* ИСХОДНЫЙ ТЕКСТ

►

Образование Бергман получил сугубо религиозное, чрезвычайно строгое, даже жесткое, что, безусловно, повлияло на строй мыслей, на отношение к миру и к людям – отношение в высшей степени скептическое, а во многих случаях просто беспощадное, проявившееся практически во всем его творчестве. К тому же всю жизнь Бергман был убежден, что родители относились к нему не так, как к старшему брату. В отличие от брата он был нежеланным, нежданным ребенком: мотив этот прозвучит уже в первых фильмах – «Кризис», «Корабль плывет в Индию», «Портовый город»; он же хорошо заметен и в «Персоне» (1966). По этой причине Бергман, по его словам, «отчаянно враждовал с родителями» едва ли не до конца их дней. Отсюда понятно, что детство будущего режиссера было нелегким (это отразилось, например, в его позднейшем произведении «Фанни и Александр», 1982) и что вырос он человеком также нелегким.
Еще в раннем детстве, когда ему исполнилось лет пять или шесть, Бергман почти одновременно заинтересовался и кинематографом, и театром, а в 11 или 12 у него появились игрушечный (кукольный) театр и кинопроектор. Судя по первым фильмам («Кризис», «Дождь над нашей любовью», «Портовый город»), сначала сцена и экран казались ему продолжением друг друга.
Молодая героиня «Кризиса» разрывается между двумя матерями – родной и приемной, переживая душевный кризис.
Герои фильма «Дождь над нашей любовью» – молодая пара, чьей жизни мешает государство; режиссеру жаль своих симпатичных персонажей, и он знакомит их с пожилым человеком, выполняющим в фильме функции спасителя, избавителя от общественных бед.

◄

(Исходные данные)
►

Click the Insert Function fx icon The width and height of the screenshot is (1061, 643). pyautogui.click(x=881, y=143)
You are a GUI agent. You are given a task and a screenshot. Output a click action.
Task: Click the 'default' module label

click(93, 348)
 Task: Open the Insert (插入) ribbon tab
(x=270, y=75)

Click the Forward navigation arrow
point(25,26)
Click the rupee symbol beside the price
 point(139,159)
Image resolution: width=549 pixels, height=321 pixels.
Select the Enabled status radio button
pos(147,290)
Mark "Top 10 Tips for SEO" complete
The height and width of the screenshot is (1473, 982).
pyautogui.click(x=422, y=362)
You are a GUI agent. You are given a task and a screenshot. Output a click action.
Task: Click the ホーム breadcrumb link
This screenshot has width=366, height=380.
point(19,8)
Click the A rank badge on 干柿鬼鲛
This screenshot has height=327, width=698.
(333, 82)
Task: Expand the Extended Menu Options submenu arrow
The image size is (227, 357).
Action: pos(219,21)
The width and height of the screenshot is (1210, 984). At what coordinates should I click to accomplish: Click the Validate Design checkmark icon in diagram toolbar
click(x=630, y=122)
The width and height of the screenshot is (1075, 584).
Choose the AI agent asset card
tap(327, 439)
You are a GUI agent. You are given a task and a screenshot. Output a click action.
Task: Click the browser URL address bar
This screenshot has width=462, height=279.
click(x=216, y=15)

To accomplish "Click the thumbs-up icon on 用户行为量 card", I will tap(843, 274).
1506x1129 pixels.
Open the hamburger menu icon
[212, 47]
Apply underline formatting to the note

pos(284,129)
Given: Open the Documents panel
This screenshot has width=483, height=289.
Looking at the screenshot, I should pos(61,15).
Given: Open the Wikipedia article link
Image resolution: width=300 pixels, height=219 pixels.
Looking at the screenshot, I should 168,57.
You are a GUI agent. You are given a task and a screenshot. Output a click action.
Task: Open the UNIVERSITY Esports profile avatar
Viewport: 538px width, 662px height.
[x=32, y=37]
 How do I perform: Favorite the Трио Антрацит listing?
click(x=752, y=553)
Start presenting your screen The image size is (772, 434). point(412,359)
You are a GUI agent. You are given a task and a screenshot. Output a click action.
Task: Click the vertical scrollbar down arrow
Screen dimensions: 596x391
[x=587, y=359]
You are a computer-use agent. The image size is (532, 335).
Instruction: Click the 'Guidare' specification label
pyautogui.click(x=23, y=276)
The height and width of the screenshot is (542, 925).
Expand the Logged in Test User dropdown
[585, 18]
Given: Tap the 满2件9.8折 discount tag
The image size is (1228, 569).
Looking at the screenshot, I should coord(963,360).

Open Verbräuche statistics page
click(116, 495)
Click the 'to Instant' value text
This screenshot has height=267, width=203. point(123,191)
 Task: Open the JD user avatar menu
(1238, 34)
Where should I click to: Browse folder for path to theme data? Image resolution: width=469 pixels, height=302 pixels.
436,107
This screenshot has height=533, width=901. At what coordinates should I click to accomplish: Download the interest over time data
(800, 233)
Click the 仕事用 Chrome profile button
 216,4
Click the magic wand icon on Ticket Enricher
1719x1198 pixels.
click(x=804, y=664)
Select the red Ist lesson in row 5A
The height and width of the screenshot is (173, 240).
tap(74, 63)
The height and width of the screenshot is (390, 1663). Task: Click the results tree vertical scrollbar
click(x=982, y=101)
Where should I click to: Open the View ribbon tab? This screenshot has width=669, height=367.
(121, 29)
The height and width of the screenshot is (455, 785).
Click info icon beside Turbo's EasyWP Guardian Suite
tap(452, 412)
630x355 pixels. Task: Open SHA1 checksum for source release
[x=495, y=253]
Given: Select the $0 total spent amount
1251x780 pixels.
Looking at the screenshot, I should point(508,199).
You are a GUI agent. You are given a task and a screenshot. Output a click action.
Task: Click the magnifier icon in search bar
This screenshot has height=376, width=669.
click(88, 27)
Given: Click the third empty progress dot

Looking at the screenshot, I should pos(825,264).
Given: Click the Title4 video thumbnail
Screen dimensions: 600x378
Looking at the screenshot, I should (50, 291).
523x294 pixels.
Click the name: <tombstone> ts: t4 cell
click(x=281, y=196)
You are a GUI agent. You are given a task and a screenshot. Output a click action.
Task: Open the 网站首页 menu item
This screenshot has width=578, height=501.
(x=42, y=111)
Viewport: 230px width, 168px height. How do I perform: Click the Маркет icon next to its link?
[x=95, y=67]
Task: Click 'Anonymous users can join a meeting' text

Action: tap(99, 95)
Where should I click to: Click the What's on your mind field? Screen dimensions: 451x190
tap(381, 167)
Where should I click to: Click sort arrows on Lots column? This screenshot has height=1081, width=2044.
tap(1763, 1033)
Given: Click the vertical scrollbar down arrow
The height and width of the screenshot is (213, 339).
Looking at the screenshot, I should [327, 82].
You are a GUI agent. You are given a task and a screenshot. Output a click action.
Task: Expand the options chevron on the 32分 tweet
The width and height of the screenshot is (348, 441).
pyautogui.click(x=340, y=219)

◄

* УСЛОВИЕ ЗАДАЧИ 1
Повторите из текста о Бергмане всё, начиная со слов «Еще в раннем» и вниз до слов «продолжением друг друга.».
* УСЛОВИЕ ЗАДАЧИ 2
В каком возрасте, согласно тексту о Бергмане, у него появились игрушечный театр и кинопроектор?
* УСЛОВИЕ ЗАДАЧИ 3
Сократите абзац текста о Бергмане, который начинается словами «Образование Бергман получил», и сохраните его главные факты.
Записи для работы не понадобятся.

* РАЗОБРАННЫЙ ОТВЕТ 1
Еще в раннем детстве, когда ему исполнилось лет пять или шесть, Бергман почти одновременно заинтересовался и кинематографом, и театром, а в 11 или 12 у него появились игрушечный (кукольный) театр и кинопроектор. Судя по первым фильмам («Кризис», «Дождь над нашей любовью», «Портовый город»), сначала сцена и экран казались ему продолжением друг друга.

* РАЗОБРАННЫЙ ОТВЕТ 2
В 11 или 12 лет.

* РАЗОБРАННЫЙ ОТВЕТ 3
Строгое религиозное образование сделало Бергмана скептиком, порой беспощадным к миру и людям, и это проявилось почти во всём его творчестве. Всю жизнь он был убежден, что родители относились к нему не так, как к старшему брату. В отличие от брата он был нежеланным ребенком. Этот мотив звучит в фильмах «Кризис», «Корабль плывет в Индию», «Портовый город» и «Персона» (1966). По его словам, он «отчаянно враждовал с родителями» почти до конца их дней. Трудное детство отразилось, например, в «Фанни и Александре» (1982), а сам он вырос человеком нелегким.